Two roadside bombs exploded near a passing patrol car in a Cairo suburb on Friday, slightly wounding one policeman, Agence France-Presse reported the Egyptian interior ministry as saying in a statement.
The attack came as Islamist supporters of ousted president Mohammed Mursi called for protests after the weekly Friday prayers.
An al-Qaeda-inspired militant group in Egypt also said it was behind this week’s assassination of a senior police officer in Cairo and a pipeline explosion in the volatile Sinai Peninsula.
In two separate statements posted late Thursday, the group says it assassinated Maj. Gen. Mohammed el-Said to punish Egypt’s military leaders.

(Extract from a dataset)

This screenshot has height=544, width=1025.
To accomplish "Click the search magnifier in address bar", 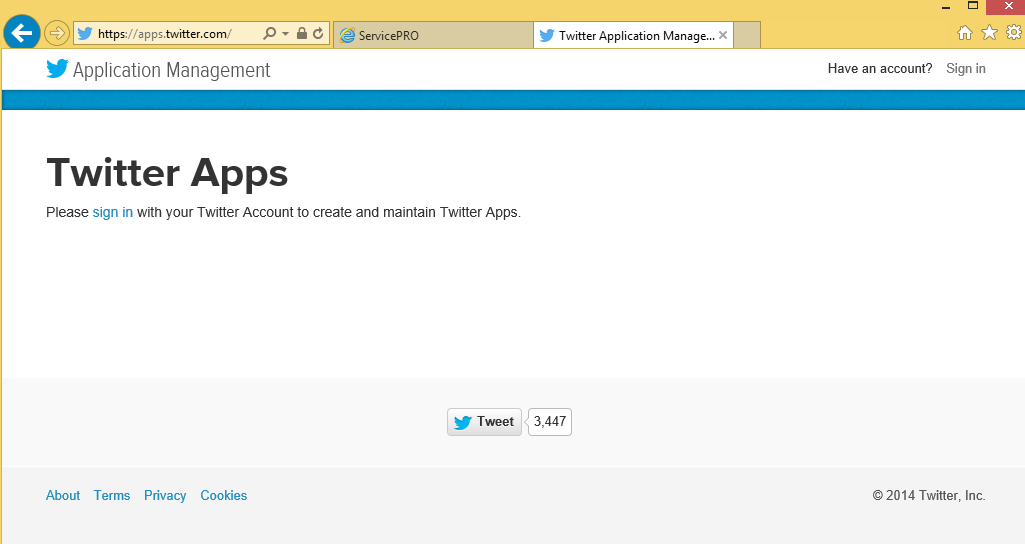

Ansar Beit al-Maqdis, or Champions of Jerusalem, also said it hit the pipeline Monday night south of the Sinai city of el-Arish as part of its war against the “Egyptian regime’s economy.”
The authenticity of the statements could not be independently verified but they were posted on websites commonly used by militants.
Egypt is facing a wave of bombings and shooting attacks by Islamic militants based in Sinai. The government has blamed the Muslim Brotherhood, saying it orchestrated the attacks.
Cairo has also been rocked by several bombings and shootings targeting police over the past week.
On January 24, a day before the third anniversary of the 2011 uprising that toppled Hosni Mubarak, a car bombing hit police headquarters, one of four bombs targeting the force in the capital.
Six policemen were killed that day.
Four days later, police general Mohamed Saeed, an aide to the interior minister, was killed outside his home by gunmen on a motorbike.
Supporters of Mursi, who was ousted by the army on July 3, have called for protests on Friday.
The military-installed authorities have launched a deadly crackdown on Mursi’s supporters, mostly Islamists, since his removal.
Rights group Amnesty International says that at least 1,400 people have been killed in the crackdown.